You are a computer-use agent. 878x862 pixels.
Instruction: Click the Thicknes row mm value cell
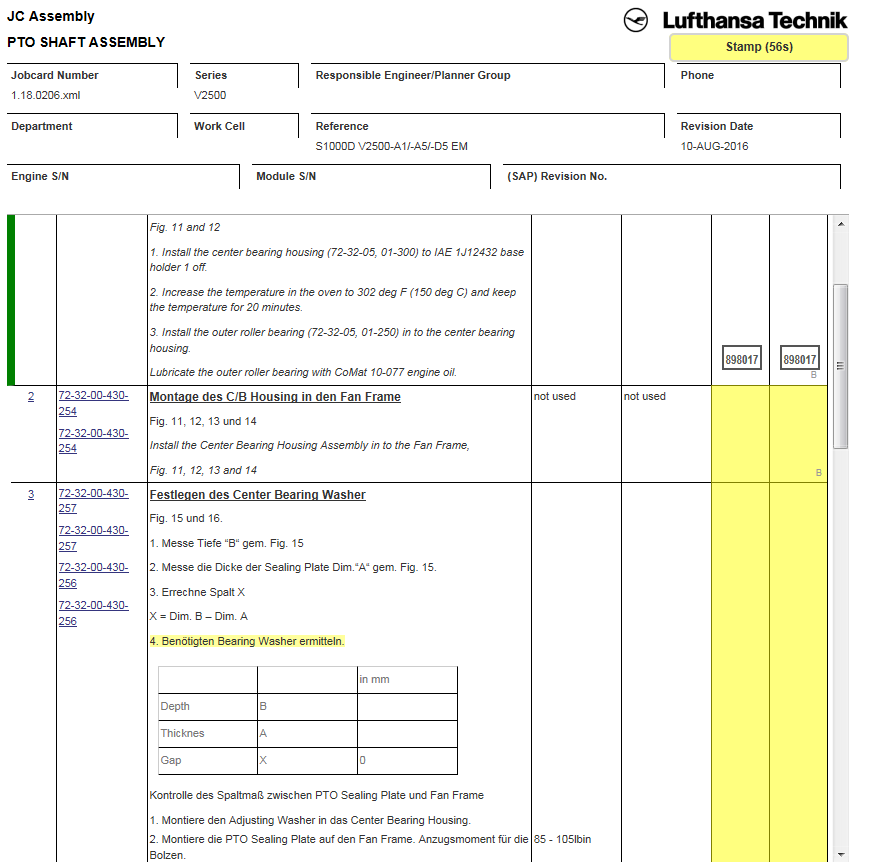406,734
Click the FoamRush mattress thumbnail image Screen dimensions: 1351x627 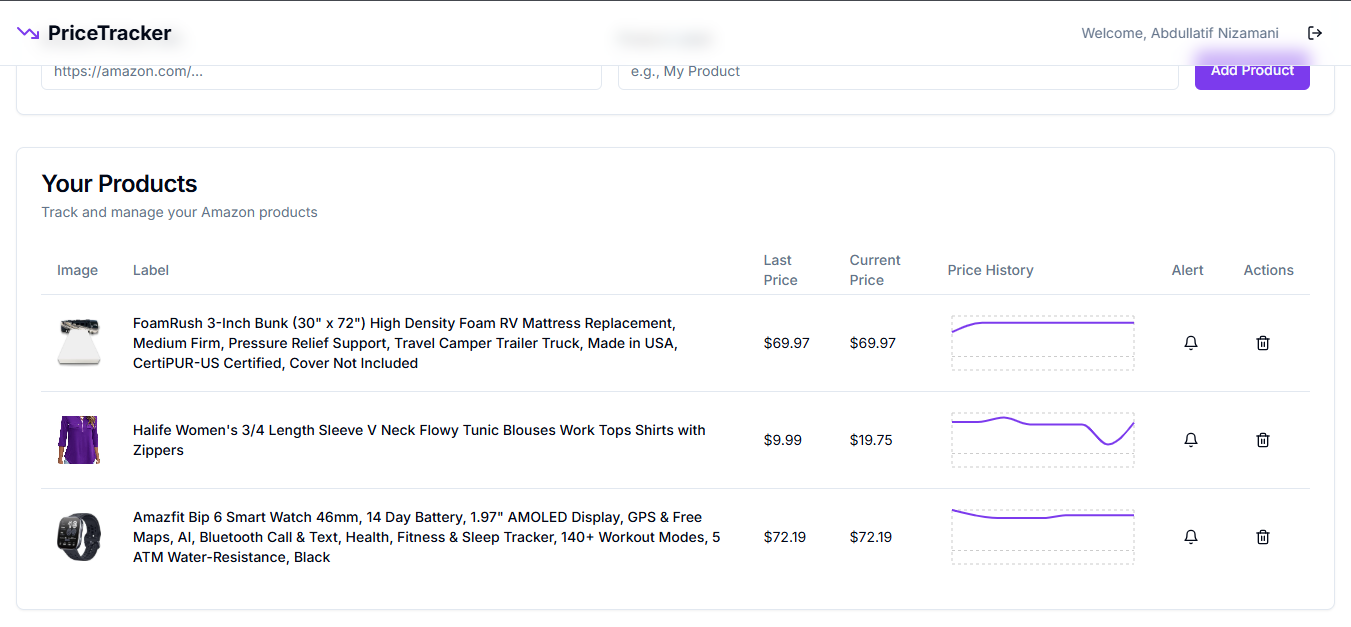(x=78, y=343)
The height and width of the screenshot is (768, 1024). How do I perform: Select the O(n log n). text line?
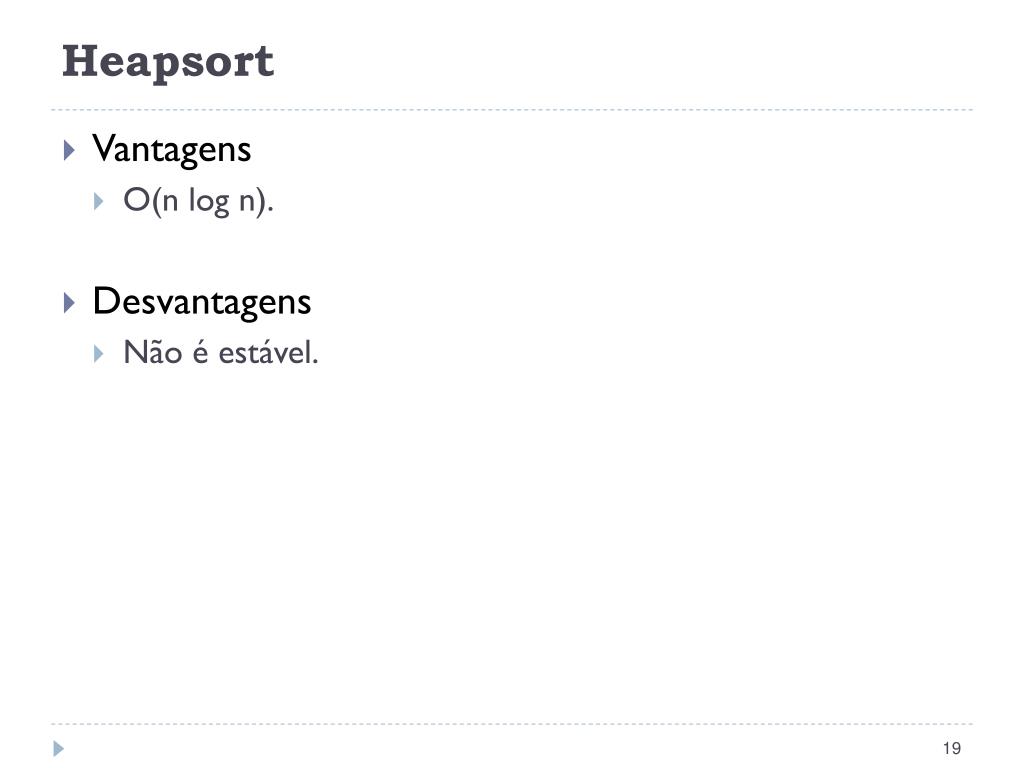click(x=198, y=200)
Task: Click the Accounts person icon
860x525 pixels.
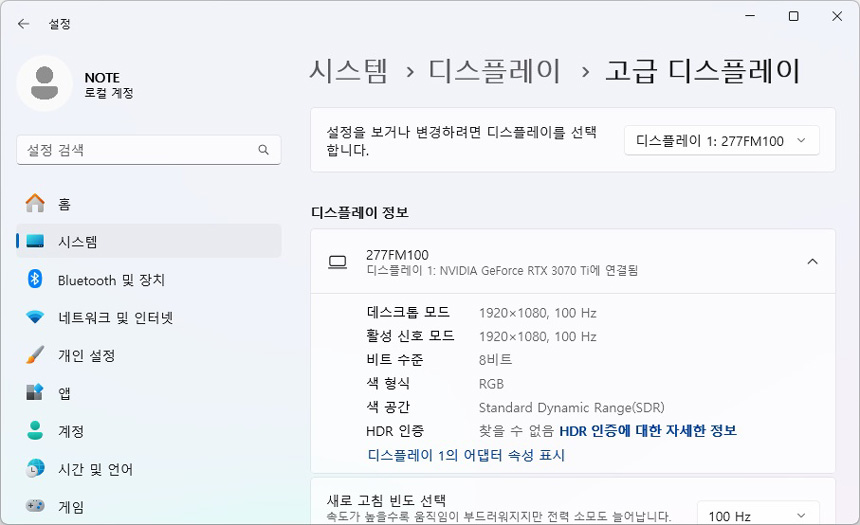Action: [x=35, y=431]
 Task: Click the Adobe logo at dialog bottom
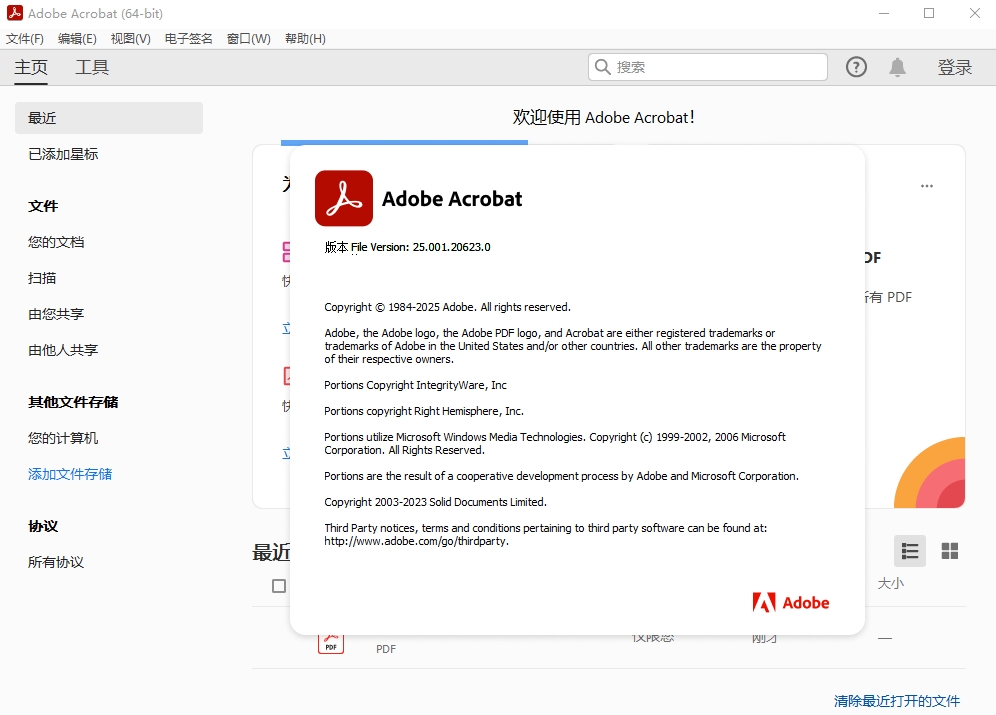(791, 602)
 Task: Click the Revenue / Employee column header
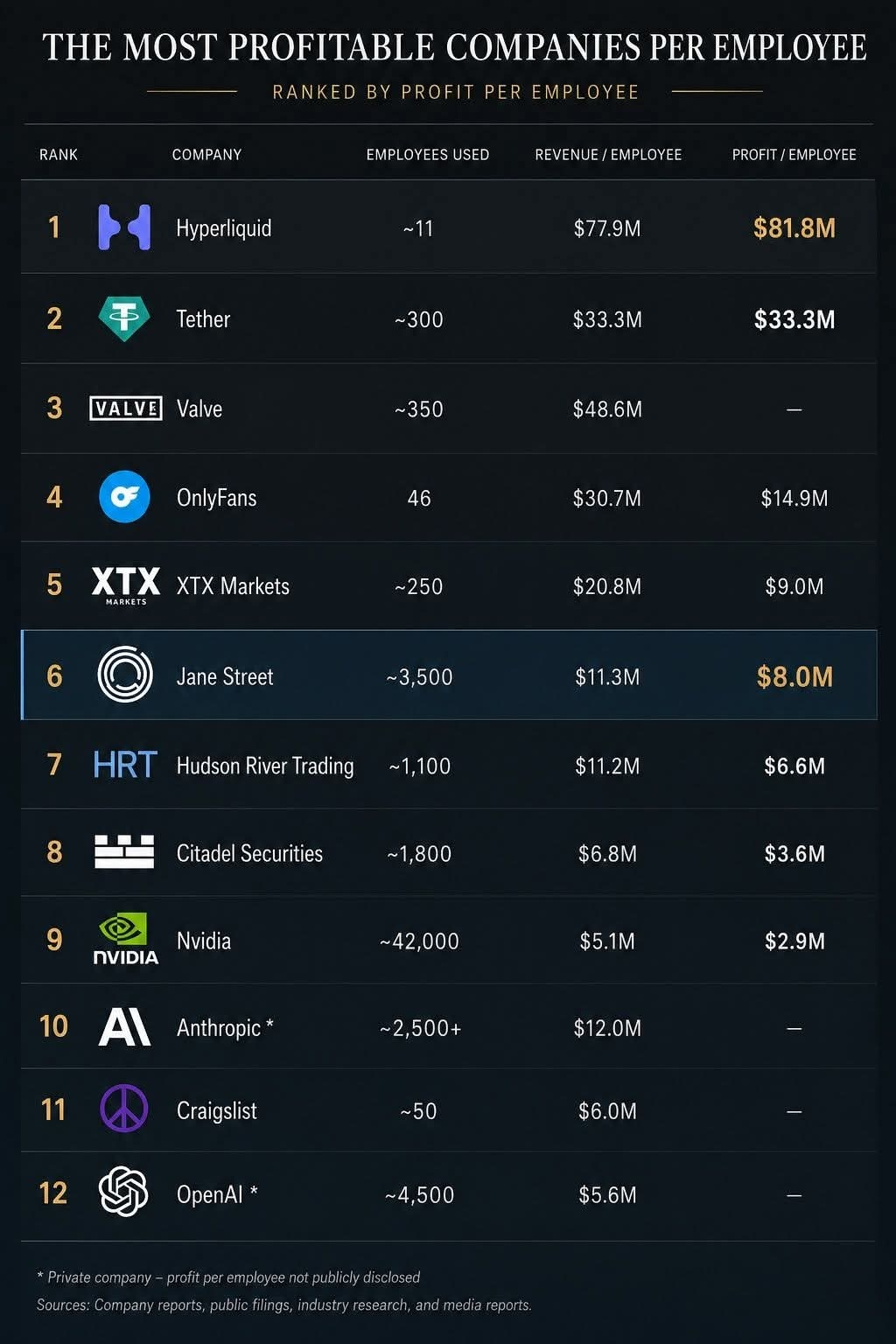608,155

__Action item__:
Leave out the pictures, and extract exactly the lines from the one with "Task: Click the Adobe logo at dialog bottom" through the end of the records, both ends included.

__Exercise solution__:
 Task: Click the Adobe logo at dialog bottom
(791, 602)
 Task: Click the Revenue / Employee column header
608,155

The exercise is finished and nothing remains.